The HIIT vs. steady-state debate is mostly noise. Both work. The real question is which one you'll actually do consistently, and which fits your recovery capacity. Here's what six weeks of structured comparison showed.
The test
Weeks 1–3: 4 sessions of steady-state cardio per week, 40 minutes at 60–65% max heart rate. Weeks 4–6: 3 sessions of HIIT per week, 20 minutes of 30s on / 30s off intervals. Calories held constant. Weight, HRV, and energy levels tracked via Garmin watch.
The results
Fat loss: essentially identical over the 6-week period (caloric deficit drove the result, not the modality). Energy levels: HIIT weeks produced more fatigue on non-training days. Recovery load: HIIT required 48-hour gaps; steady-state was recoverable in 24 hours.
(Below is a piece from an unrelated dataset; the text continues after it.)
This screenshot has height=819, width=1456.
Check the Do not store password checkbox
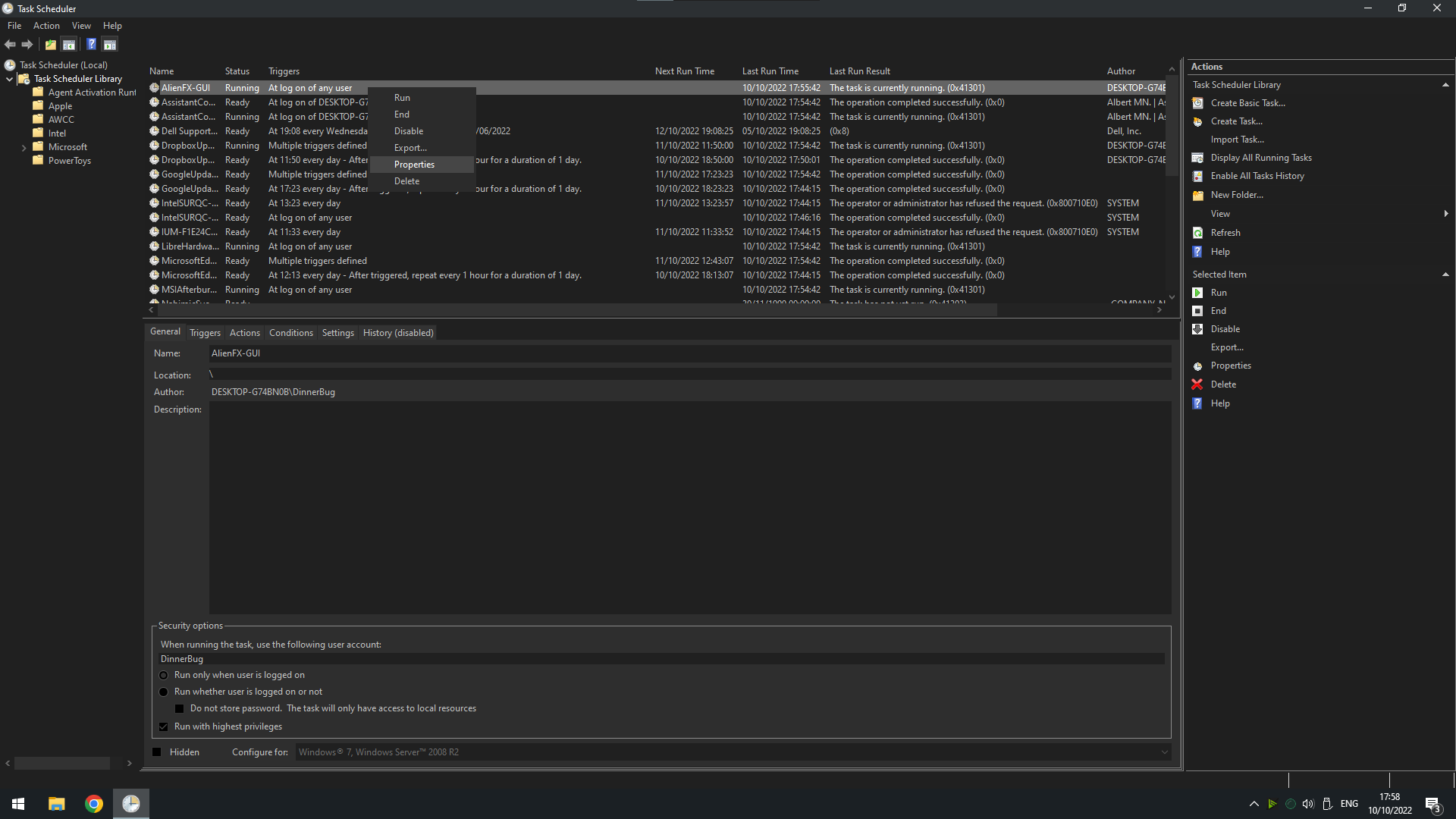[x=179, y=708]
Enjoyment: steady-state was more sustainable long-term.
What the research says
Total caloric expenditure determines fat loss, not the specific cardio modality. HIIT burns more per minute; steady-state can run longer. Over equal time budgets, they tend to converge. The real HIIT advantage is time efficiency — 20 minutes produces similar caloric burn to 40 minutes of steady-state.
Gear for both
Heart rate monitoring is non-negotiable for either protocol — a Garmin watch or Apple Watch. A jump rope for HIIT at home. A foam roller for HIIT recovery days. A Stanley tumbler — you'll need the hydration.
Pick the modality you'll do. That's the only choice that matters for fat loss.